Facebook’s aggressive attempt to become dominant in this space should be a loud and clear signal to brands: mobile messaging may already be huge, but it’s going to become a whole lot bigger. ‘We’re going from 1.5 billion PCs on earth to perhaps 3 billion smartphones that are completely mobile and personal,’ wrote Andreessen Horowitz’s Benedict Evans in a recent blog post. ‘That means the internet, by whatever metrics you want to use, gets two or three or four times bigger.’ In another post, Evans goes on to explain the potential this holds for messaging: ‘These apps have the opportunity to be a third channel in parallel to Google and Facebook,’ he wrote.
BRANDS, TAKE NOTE
So what’s the takeout here?
In the forthcoming issue of Contagious magazine, I explore exactly how brands can take advantage of the mobile messaging space. I speak with the marketing teams from some of the world’s biggest platforms and I catch-up with the early movers that are successfully building communities.

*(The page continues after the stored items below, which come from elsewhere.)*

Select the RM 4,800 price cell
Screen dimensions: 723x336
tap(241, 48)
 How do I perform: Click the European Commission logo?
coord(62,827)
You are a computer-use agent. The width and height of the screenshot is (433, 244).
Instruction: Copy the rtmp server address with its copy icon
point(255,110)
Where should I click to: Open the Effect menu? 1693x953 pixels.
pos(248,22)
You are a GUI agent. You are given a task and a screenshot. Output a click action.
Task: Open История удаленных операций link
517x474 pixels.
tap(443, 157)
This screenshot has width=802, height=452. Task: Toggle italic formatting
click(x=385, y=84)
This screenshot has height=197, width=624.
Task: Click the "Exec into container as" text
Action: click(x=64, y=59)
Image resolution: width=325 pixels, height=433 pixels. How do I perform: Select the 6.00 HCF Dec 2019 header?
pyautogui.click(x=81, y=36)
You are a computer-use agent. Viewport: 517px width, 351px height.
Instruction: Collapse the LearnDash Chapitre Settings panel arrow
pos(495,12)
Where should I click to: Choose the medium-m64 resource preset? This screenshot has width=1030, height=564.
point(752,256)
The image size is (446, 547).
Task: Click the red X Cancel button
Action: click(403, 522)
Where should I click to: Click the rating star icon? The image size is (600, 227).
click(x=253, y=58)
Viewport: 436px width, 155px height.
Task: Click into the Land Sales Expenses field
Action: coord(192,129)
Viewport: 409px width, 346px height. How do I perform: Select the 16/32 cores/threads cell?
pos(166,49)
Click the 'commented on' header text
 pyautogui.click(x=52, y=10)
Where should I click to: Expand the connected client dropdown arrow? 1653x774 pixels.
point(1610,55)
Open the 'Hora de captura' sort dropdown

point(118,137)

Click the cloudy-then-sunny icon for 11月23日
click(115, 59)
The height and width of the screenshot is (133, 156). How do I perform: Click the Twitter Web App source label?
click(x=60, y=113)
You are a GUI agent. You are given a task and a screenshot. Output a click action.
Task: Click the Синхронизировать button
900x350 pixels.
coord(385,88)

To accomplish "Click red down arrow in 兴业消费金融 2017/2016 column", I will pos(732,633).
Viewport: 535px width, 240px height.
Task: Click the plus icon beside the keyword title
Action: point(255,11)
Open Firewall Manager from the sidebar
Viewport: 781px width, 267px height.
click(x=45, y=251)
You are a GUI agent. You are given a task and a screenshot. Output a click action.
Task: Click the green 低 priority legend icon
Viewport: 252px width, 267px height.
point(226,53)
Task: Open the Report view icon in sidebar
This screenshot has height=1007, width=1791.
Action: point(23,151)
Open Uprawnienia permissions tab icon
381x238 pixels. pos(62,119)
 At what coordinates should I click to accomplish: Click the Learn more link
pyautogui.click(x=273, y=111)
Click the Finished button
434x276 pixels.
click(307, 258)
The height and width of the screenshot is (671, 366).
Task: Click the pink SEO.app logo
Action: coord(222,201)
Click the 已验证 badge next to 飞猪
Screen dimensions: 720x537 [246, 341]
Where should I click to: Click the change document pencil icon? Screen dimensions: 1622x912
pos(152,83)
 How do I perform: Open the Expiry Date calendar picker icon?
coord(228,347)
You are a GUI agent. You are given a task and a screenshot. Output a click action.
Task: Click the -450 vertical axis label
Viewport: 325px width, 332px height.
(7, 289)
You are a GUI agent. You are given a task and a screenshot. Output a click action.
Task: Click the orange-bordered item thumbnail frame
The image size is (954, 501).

Messaging is exciting because it lets brands move away from ineffective banners and ill-fitting display ads to a much more direct, one-to-one communications approach. Almost all of these services (WhatsApp excluded) have evolved from pure messaging apps to full-on media hubs. And this evolution has enabled brands to reach huge (yet targeted) audiences in a personal (yet shareable) way, through a channel that’s in people’s pockets (mobile). ‘We do have a messaging component,’ said Heather Galt, head of marketing at Kik Interactive. ‘But now we’re working on our platform: giving brands and content providers new ways to engage with existing audiences, as well as find new ones.’
What really struck me was just how important it is for marketers to pay attention to this messaging movement. Something that IPG Media Lab’s New York-based director of partnerships, Eytan Oren, agreed with me on: ‘This is a space that brands simply have to pay attention to: the audience and opportunity are too big to ignore,’ he said. ‘With emerging platforms, there’s always an early-mover advantage, and companies should be experimenting now and planning into their future.’